[Stored items]
##########
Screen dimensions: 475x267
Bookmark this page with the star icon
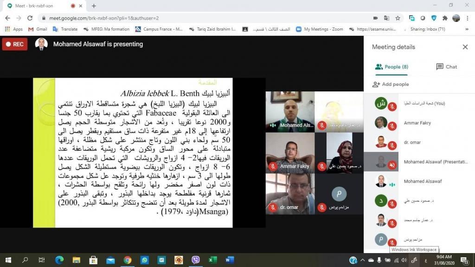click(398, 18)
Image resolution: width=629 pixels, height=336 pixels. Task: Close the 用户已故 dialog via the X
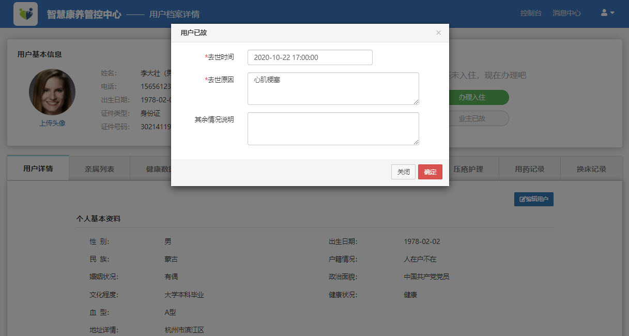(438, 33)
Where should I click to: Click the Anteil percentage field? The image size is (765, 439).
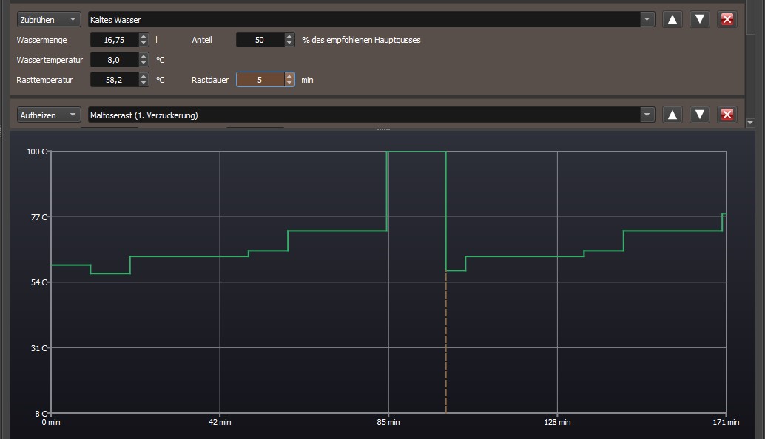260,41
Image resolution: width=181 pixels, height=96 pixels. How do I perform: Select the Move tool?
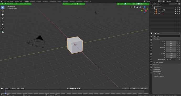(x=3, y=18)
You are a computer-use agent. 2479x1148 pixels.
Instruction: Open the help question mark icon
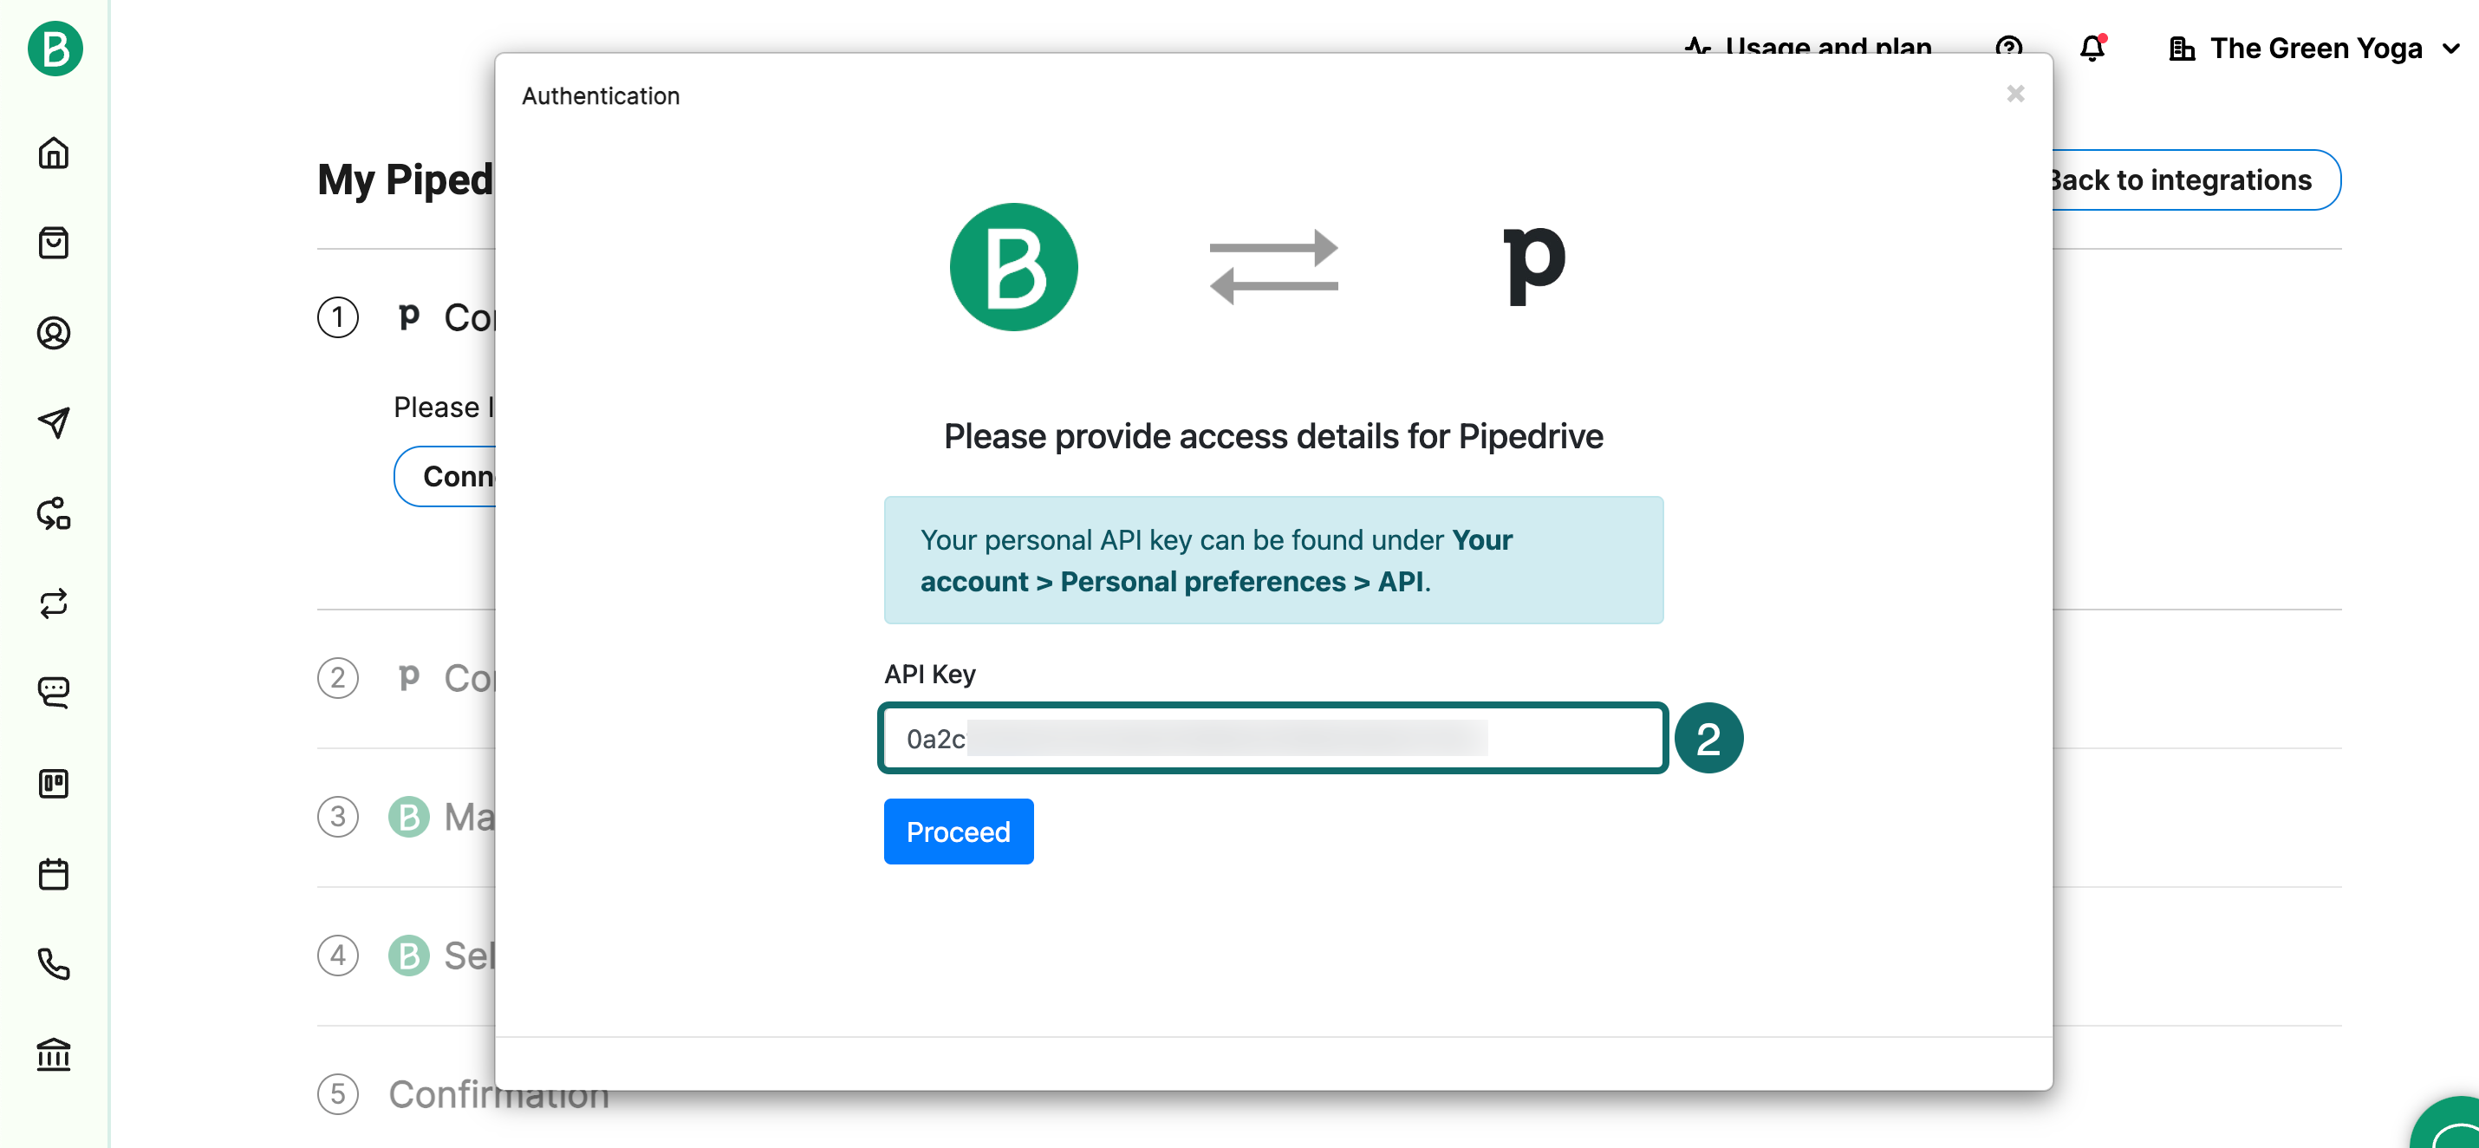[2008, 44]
##########
◆ Exercise directions ◆
Reproduce every line of the data above, exactly as it stands, but not the pictures.

◆ Solution to this task ◆
Screen dimensions: 475x267
Bookmark this page with the star icon
click(398, 18)
Image resolution: width=629 pixels, height=336 pixels. Task: Close the 用户已故 dialog via the X
(438, 33)
Where should I click to: Click the Anteil percentage field? The image size is (765, 439).
260,41
Image resolution: width=181 pixels, height=96 pixels. How do I perform: Select the Move tool?
(x=3, y=18)
You are a computer-use agent. 2479x1148 pixels.
Instruction: Open the help question mark icon
[2008, 44]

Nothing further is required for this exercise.